I did myself a small disservice when I read this book; I picked it up off the shelf at the public library and did not consider whether I should backtrack and read the earlier novels in the series first.
Accordingly, although I enjoyed the book and particularly got a kick out of its last third, which is where most of the real action takes place, I could probably have enjoyed it much more if I had done myself a favor and noted that this is NUMBER FOUR of a series in which a great many details of the characters and milieu were probably well established in earlier books.
That being said, as a stand-alone reading experience, Ganymede will still hold up reasonably well. I am not a fanatic for the genre, so a book cannot simply slide by my critical eye by giving me a few corsets and cogs; it takes engaging characters and some sort of intelligent approach to technology, politics, and social issues to make me willing to re-write the past.
I enjoyed the classic New Orleans characters of the books, the rebellious Free people of Colour who have dug in their heels to resist the occupation of their city by a pro-slavery South and a pro-Southern Republic of Texas.
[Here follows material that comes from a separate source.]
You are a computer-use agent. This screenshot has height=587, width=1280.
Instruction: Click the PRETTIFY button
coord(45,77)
I am as willing as the next girl to indulge in the fantasy of air pirates as well, since I’ve always had a weakness for airships and those alternate universes where they are a dominant mode of transport.
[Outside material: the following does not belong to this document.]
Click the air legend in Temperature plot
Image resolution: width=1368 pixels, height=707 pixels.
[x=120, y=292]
As an archaeologist I was already quite familiar with the excavation and history associated with the H.L. Hunley, the Confederate-era submarine which was declared a historic site on the sea bottom in Charleston harbor in 1995. Naturally I had no problem with the submarine which gives the novel its name as a subject for a work of fiction; in fact I was delighted that Priest had used the submarine as a real-life inspiration for a steampunk novel.
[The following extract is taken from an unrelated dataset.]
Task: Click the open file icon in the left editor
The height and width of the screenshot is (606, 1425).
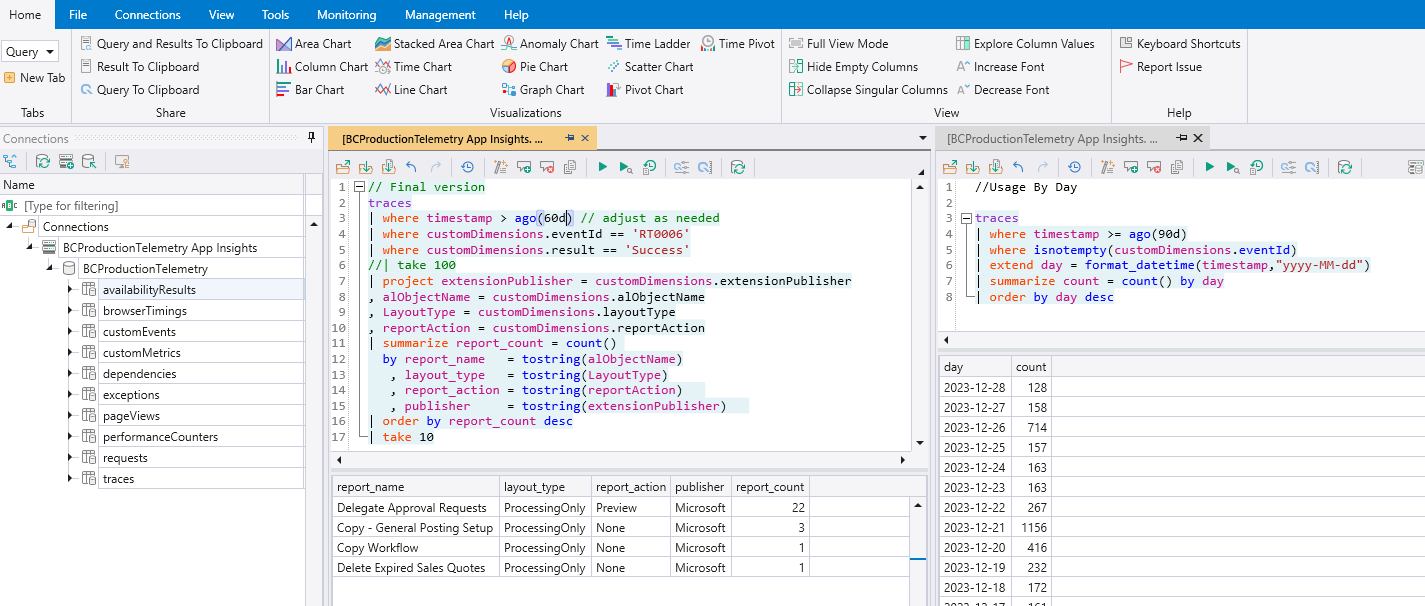Action: coord(343,167)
For those readers who may have had difficulty visualizing the submarine, in particular its stated resemblance to an airship, perhaps a picture is worth a thousand words:
In any case, this book was a fun read and I appreciated the one or two strong female characters, despite the persistent wearing of corsets. The only flaws in the book probably derive from reading it out of sequence; I suspect that certain events might have had a greater emotional impact if I had been following the story for longer, in particular the scene in which one of the characters is revealed to be living under an assumed gender.
All in all, good clean fun. I shall have to see if I can get my hands on the first book in the series; research indicates that it has won many awards.